Note: This bug is displayed in read-only format because the product is no longer active in Red Hat Bugzilla.

Bug 1797436

Summary: unbounded memory usage in collectd when it's not configured with any write plugin
Product: Red Hat OpenStack Reporter: Jaison Raju <jraju>
Component: collectdAssignee: Matthias Runge <mrunge>
Status: CLOSED DUPLICATE QA Contact: Leonid Natapov <lnatapov>
Severity: high Docs Contact:
Priority: high    
Version: 13.0 (Queens)CC: astupnik, csibbitt, dhill, dsedgmen, jbadiapa, jraju, lars, mmagr, mmethot, mrunge, pkilambi, rmccabe, uemit.seren
Target Milestone: z13Keywords: Triaged, ZStream
Target Release: 13.0 (Queens)   
Hardware: x86_64   
OS: Linux   
Whiteboard:
Fixed In Version: Doc Type: If docs needed, set a value
Doc Text:
Story Points: ---
Clone Of: Environment:
Last Closed: 2020-09-25 05:59:40 UTC Type: ---
Regression: --- Mount Type: ---
Documentation: --- CRM:
Verified Versions: Category: ---
oVirt Team: --- RHEL 7.3 requirements from Atomic Host:
Cloudforms Team: --- Target Upstream Version:
Embargoed:
Bug Depends On: 1790928, 1817124, 1859630    
Bug Blocks:    

Description Jaison Raju 2020-02-03 07:25:39 UTC
This bug was initially created as a copy of Bug #1771994

I am copying this bug because: 

We noticed this issue in RHOS13 for customer environment where collectd was configured to send data to gnocchi, but collectd was facing issue an issue communicating to gnocchi.
So it seems, this issue can be seen in environments which are deployed with write plugin (to send metrics) but the endpoint of destination is not accessible.
In customer environment, this lead to ovs-vswitchd crash.


Description of problem:
If overcloud is deployed with collectd but when collectd is not configured to use any write plugin or any destination collectd server it can send data, memory leak is noticed.
Collectd processes Resident memory increases to 20GB in few hours.
During every cycle collectd collects data, the process visibly grows in memory usage.

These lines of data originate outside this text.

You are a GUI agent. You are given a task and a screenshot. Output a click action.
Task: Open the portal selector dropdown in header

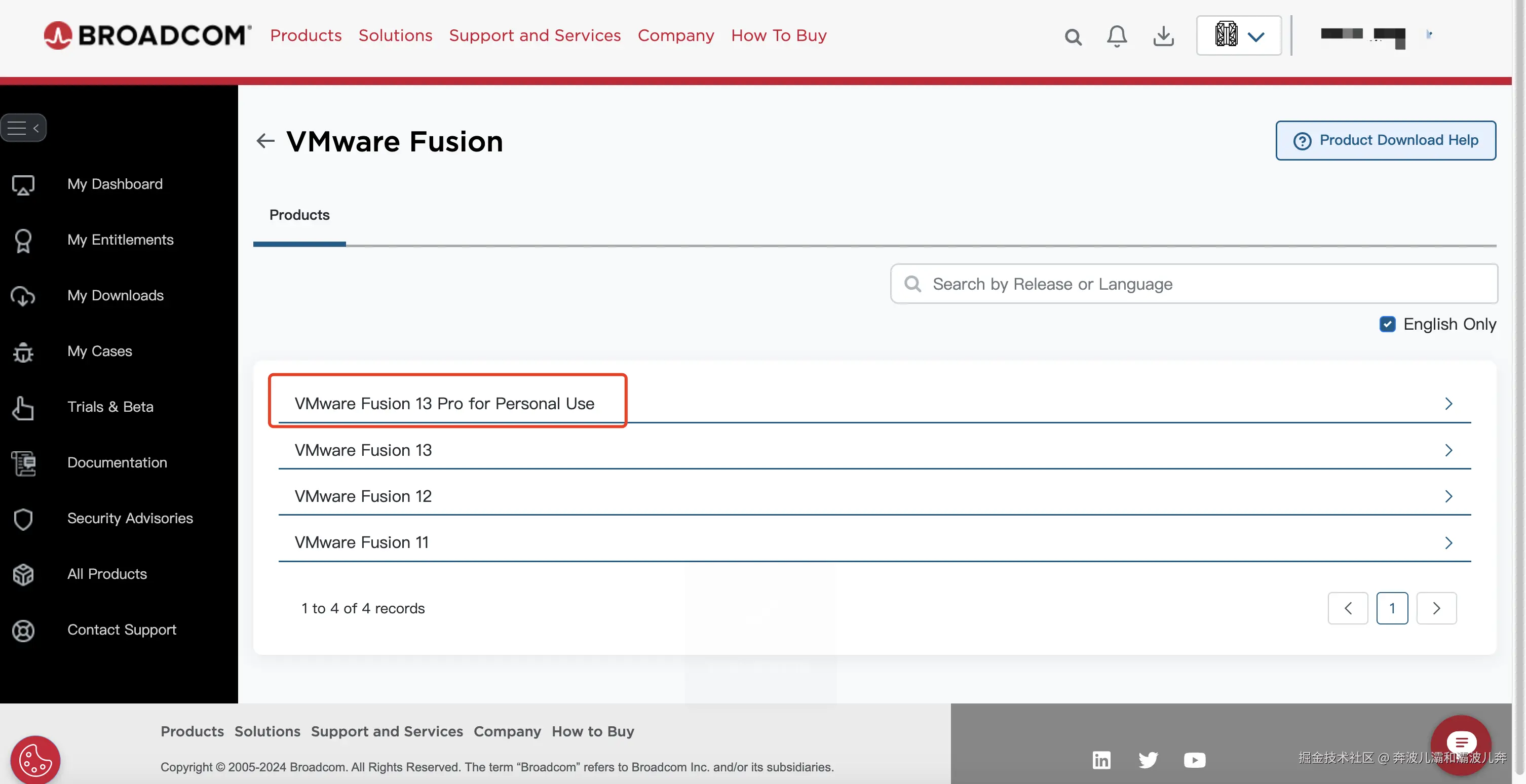click(x=1239, y=35)
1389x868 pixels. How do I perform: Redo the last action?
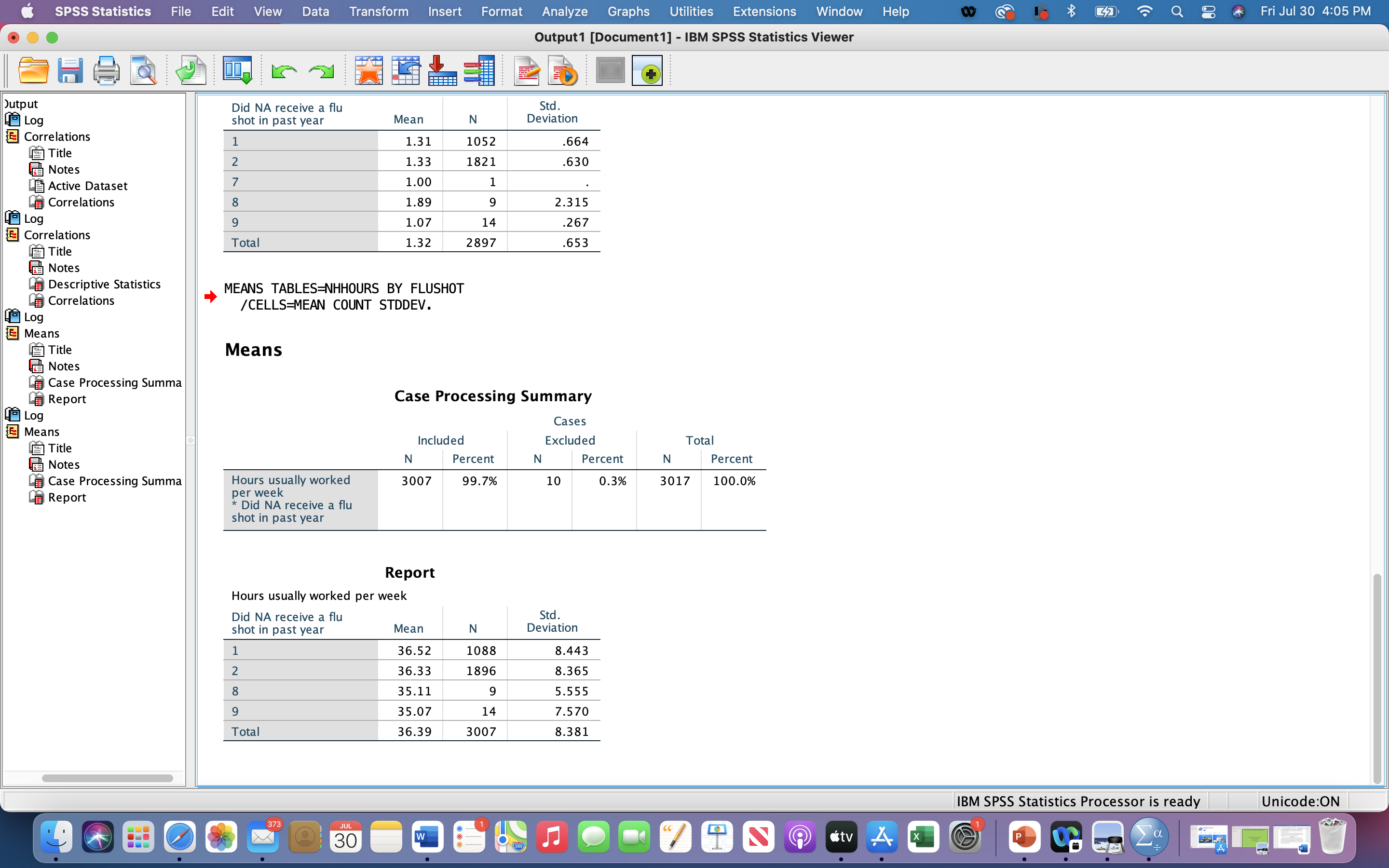point(321,70)
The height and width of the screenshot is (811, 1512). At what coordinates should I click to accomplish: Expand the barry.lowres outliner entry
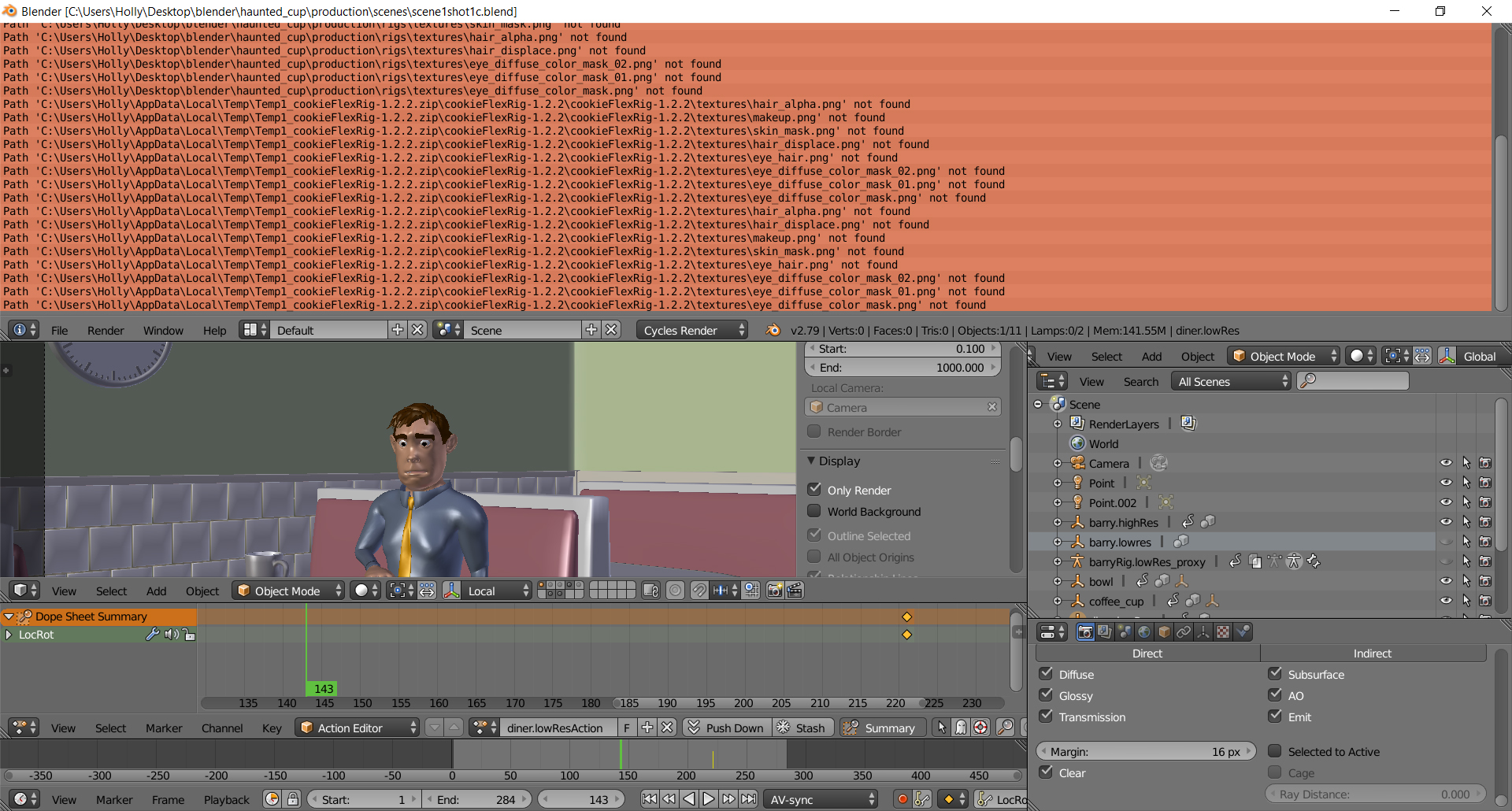pyautogui.click(x=1058, y=542)
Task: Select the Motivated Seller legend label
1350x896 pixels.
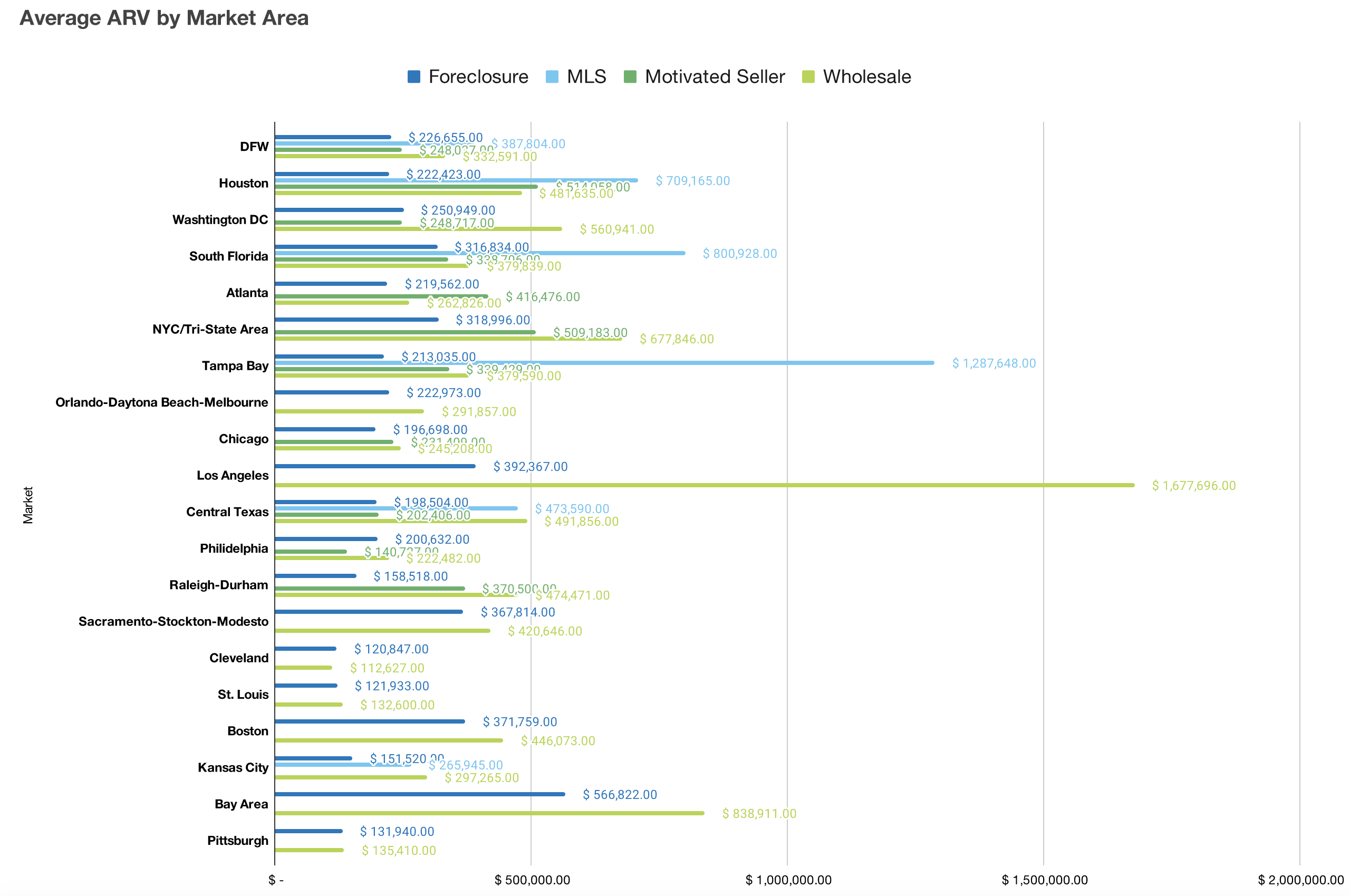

Collectd should have some configuration to discard collected data rather than storing it in memory when it is not configured with destination collectd server or write plugin.

Version-Release number of selected component (if applicable):
RHOS15z1

How reproducible:
Always

Steps to Reproduce:
1.
2.
3.

Actual results:


Expected results:


Additional info:

Comment 2 Martin Magr 2020-02-19 16:30:28 UTC
We will need to backport a fix for setting maximum memory queue which collectd holds.

Comment 15 Matthias Runge 2020-09-25 05:52:21 UTC
There are two bzs for osp13 to address a memory issue with amqp1, these are targeted for osp13z13 release.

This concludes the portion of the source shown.